▶ _STATED GOAL_: Reproduce every one of the records below line for line, without any change, and leave the pictures out.

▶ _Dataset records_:
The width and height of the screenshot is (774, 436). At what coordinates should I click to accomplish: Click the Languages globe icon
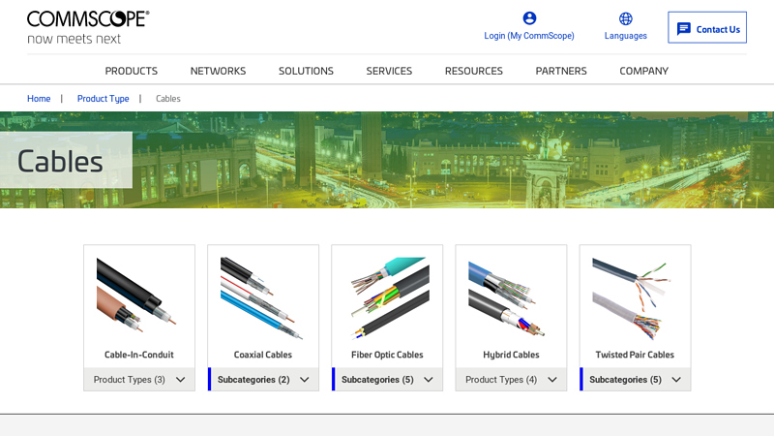pyautogui.click(x=626, y=18)
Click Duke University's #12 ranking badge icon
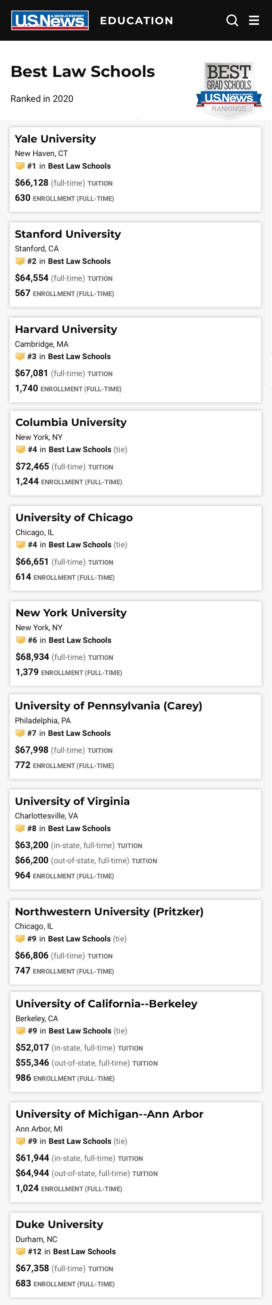The image size is (272, 1305). coord(20,1252)
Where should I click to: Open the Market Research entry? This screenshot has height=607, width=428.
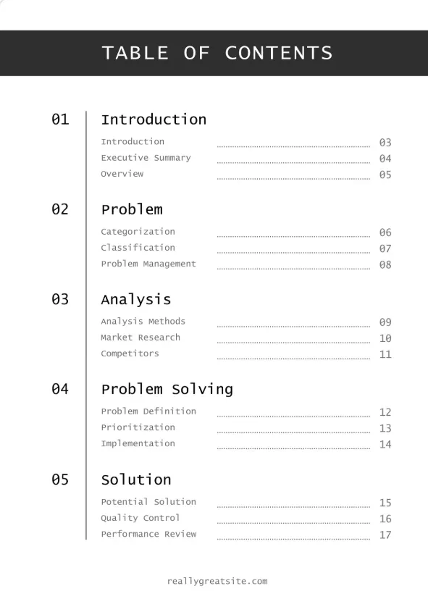140,338
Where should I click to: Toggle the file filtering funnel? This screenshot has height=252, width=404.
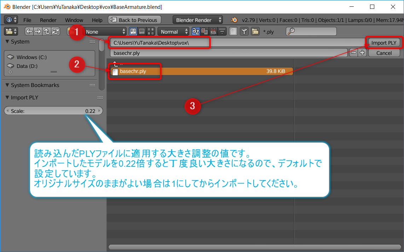click(244, 32)
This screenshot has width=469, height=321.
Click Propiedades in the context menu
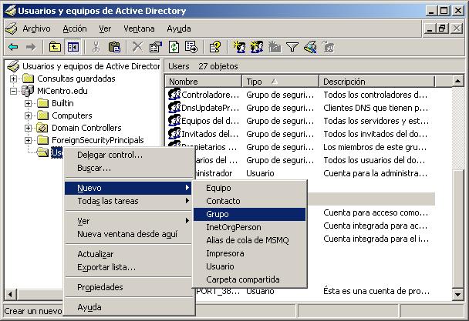tap(100, 287)
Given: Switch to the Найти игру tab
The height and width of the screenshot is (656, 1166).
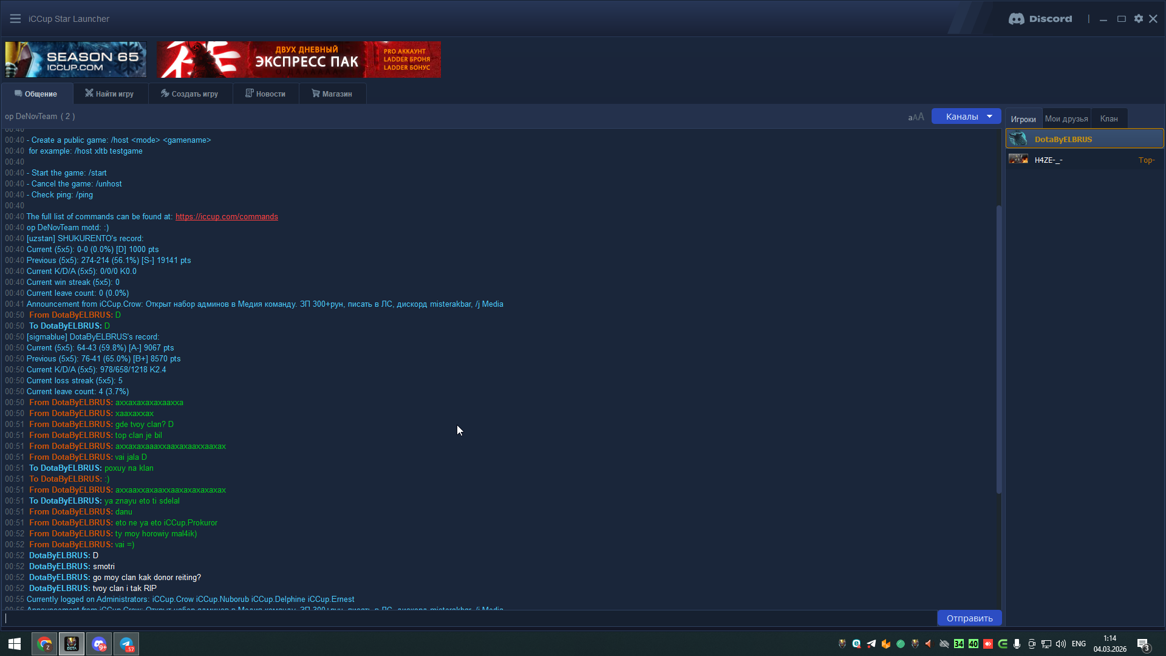Looking at the screenshot, I should pyautogui.click(x=109, y=94).
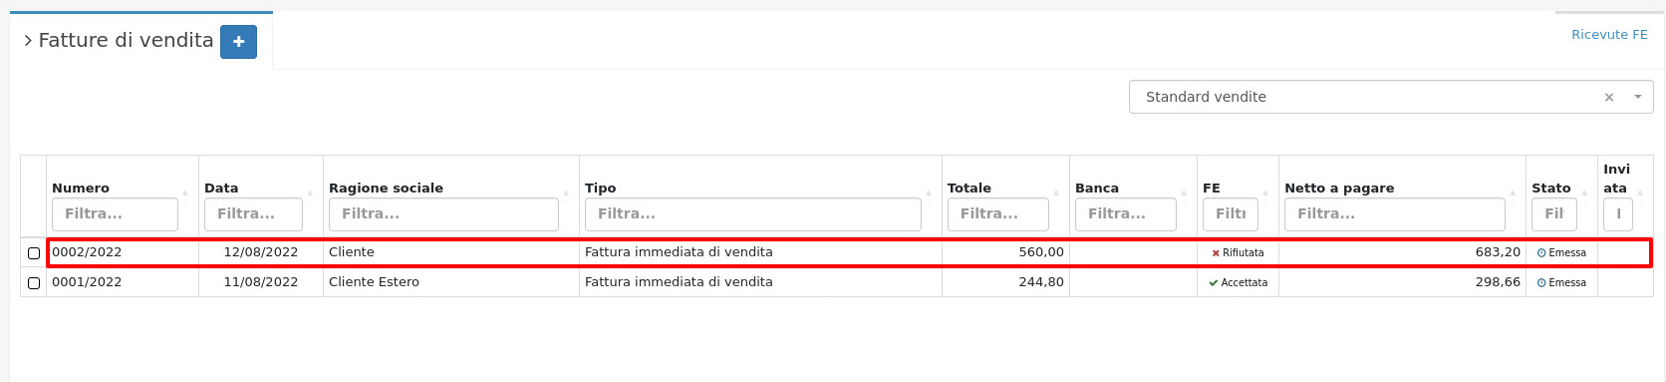Select checkbox for invoice 0002/2022
1666x382 pixels.
pyautogui.click(x=34, y=253)
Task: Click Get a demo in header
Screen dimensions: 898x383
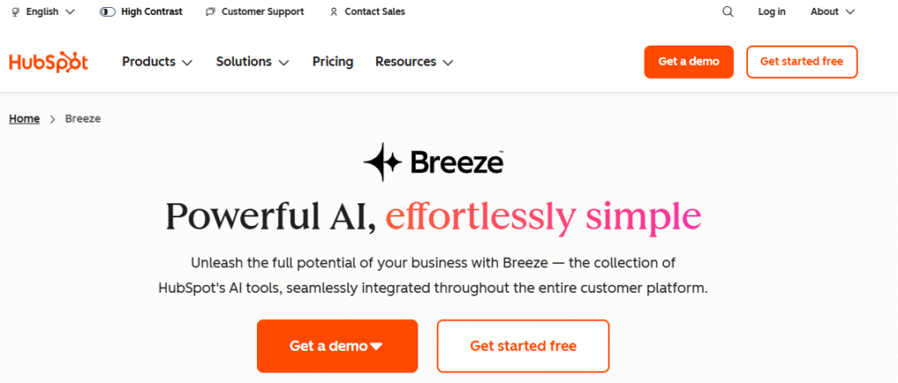Action: click(x=688, y=62)
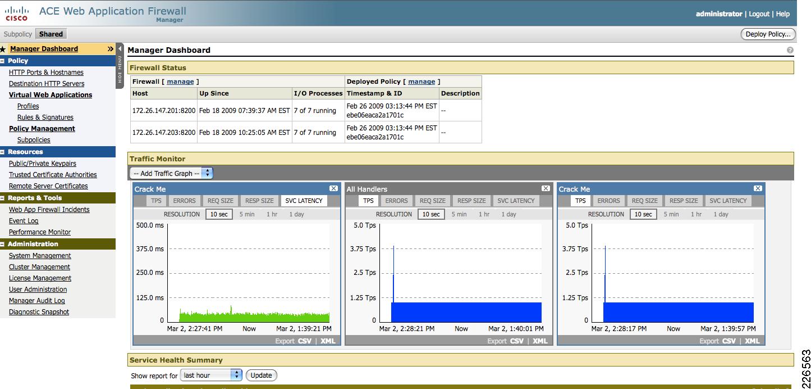Open SVC LATENCY view in the second Crack Me graph
Image resolution: width=811 pixels, height=389 pixels.
pos(728,200)
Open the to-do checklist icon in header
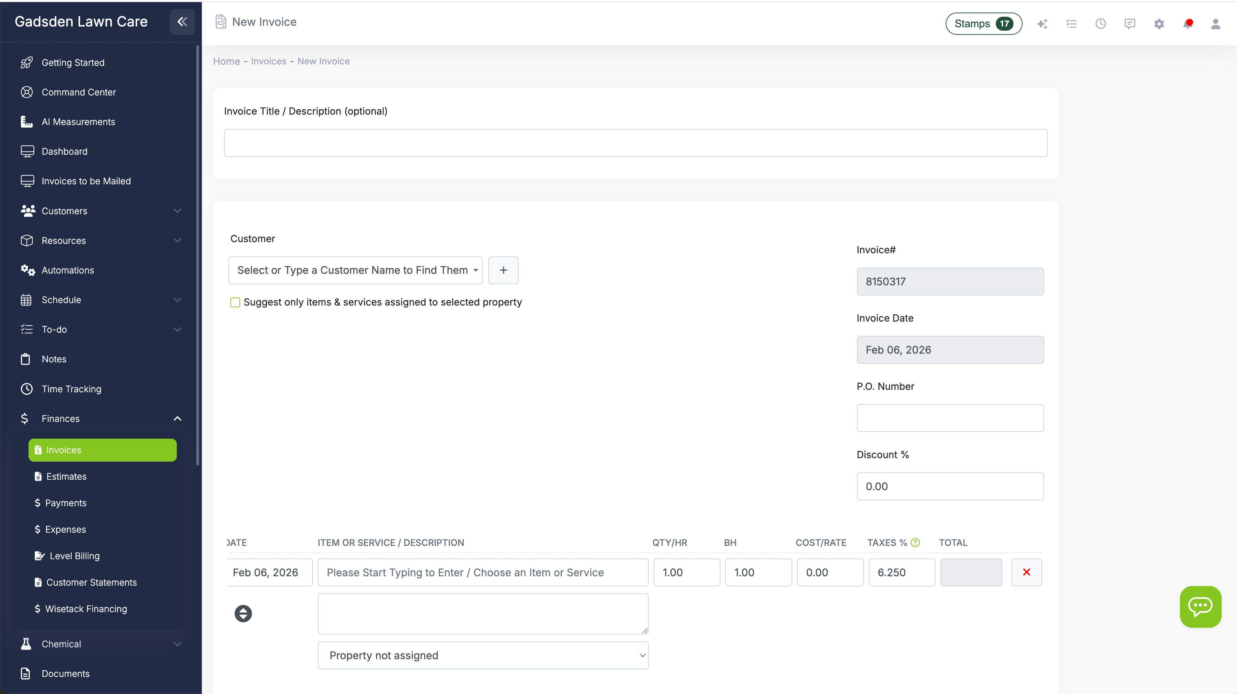 (1071, 23)

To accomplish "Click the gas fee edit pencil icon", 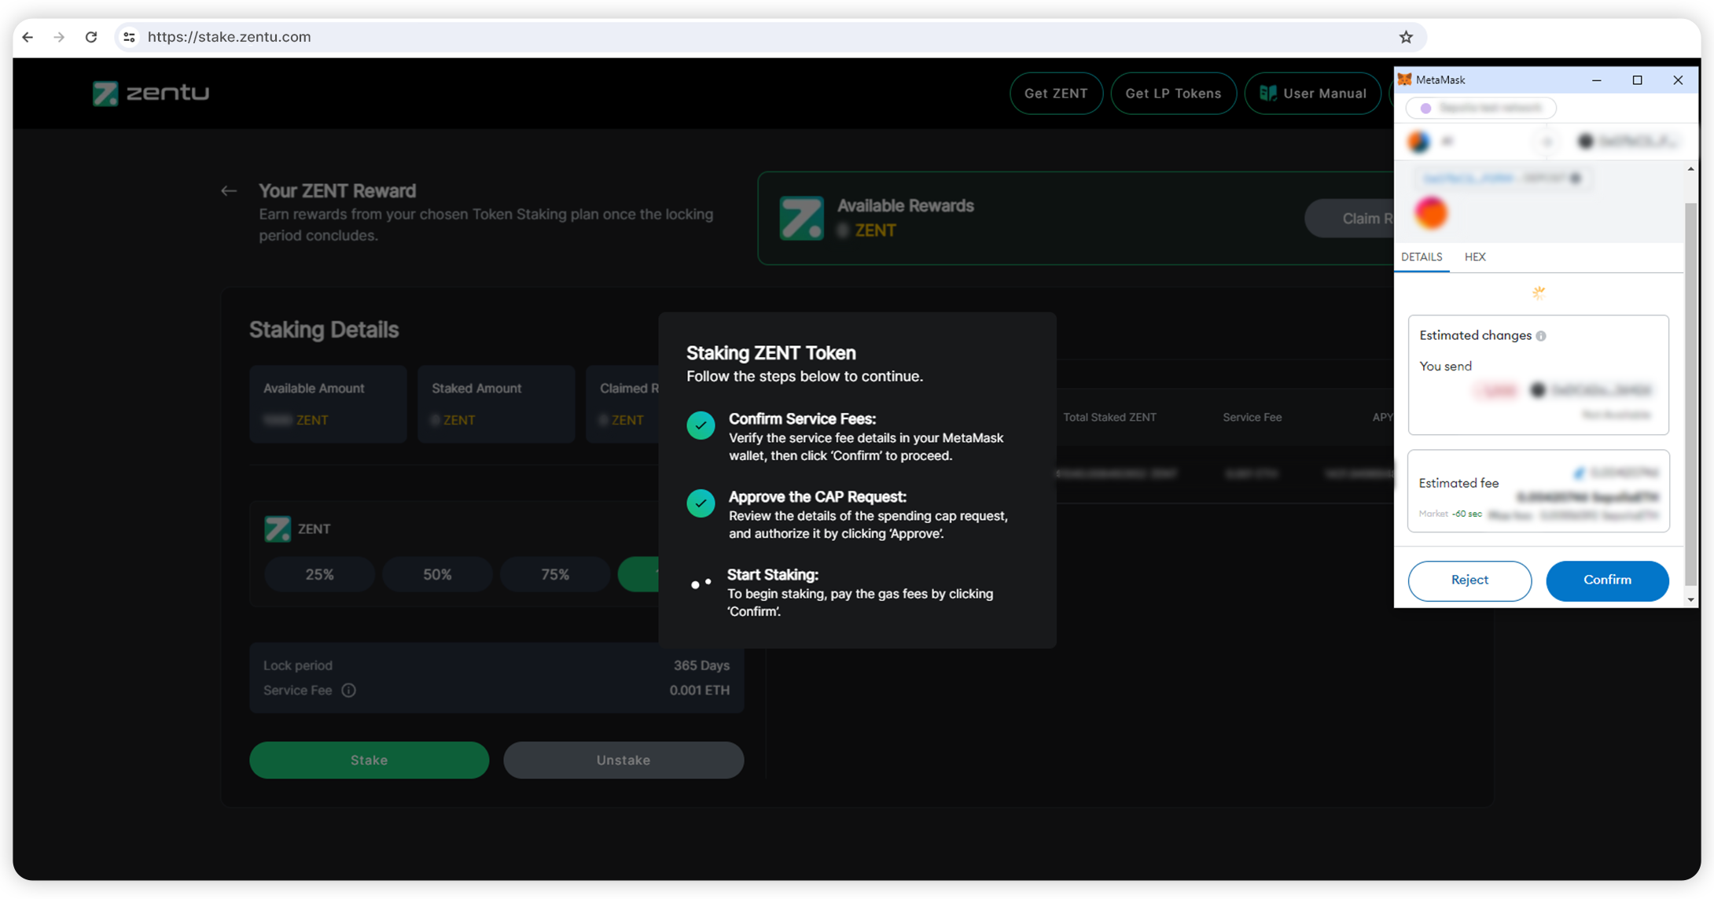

▶ _RESPONSE_:
The width and height of the screenshot is (774, 436). At what coordinates should I click to accomplish: Click the Languages globe icon
pyautogui.click(x=626, y=18)
Click Duke University's #12 ranking badge icon
The image size is (272, 1305). coord(20,1252)
Where should I click to: Open the Market Research entry? This screenshot has height=607, width=428.
140,338
Where should I click to: Toggle the file filtering funnel? This screenshot has height=252, width=404.
click(244, 32)
This screenshot has width=469, height=321.
Click Propiedades in the context menu
tap(100, 287)
Given: Switch to the Найти игру tab
The height and width of the screenshot is (656, 1166).
Looking at the screenshot, I should pyautogui.click(x=109, y=94).
Select checkbox for invoice 0002/2022
1666x382 pixels.
pyautogui.click(x=34, y=253)
Task: Click Get a demo in header
Screen dimensions: 898x383
Action: click(x=688, y=62)
Open SVC LATENCY view in the second Crack Me graph
Image resolution: width=811 pixels, height=389 pixels.
pos(728,200)
Open the to-do checklist icon in header
 (1071, 23)

To accomplish "Click the gas fee edit pencil icon", 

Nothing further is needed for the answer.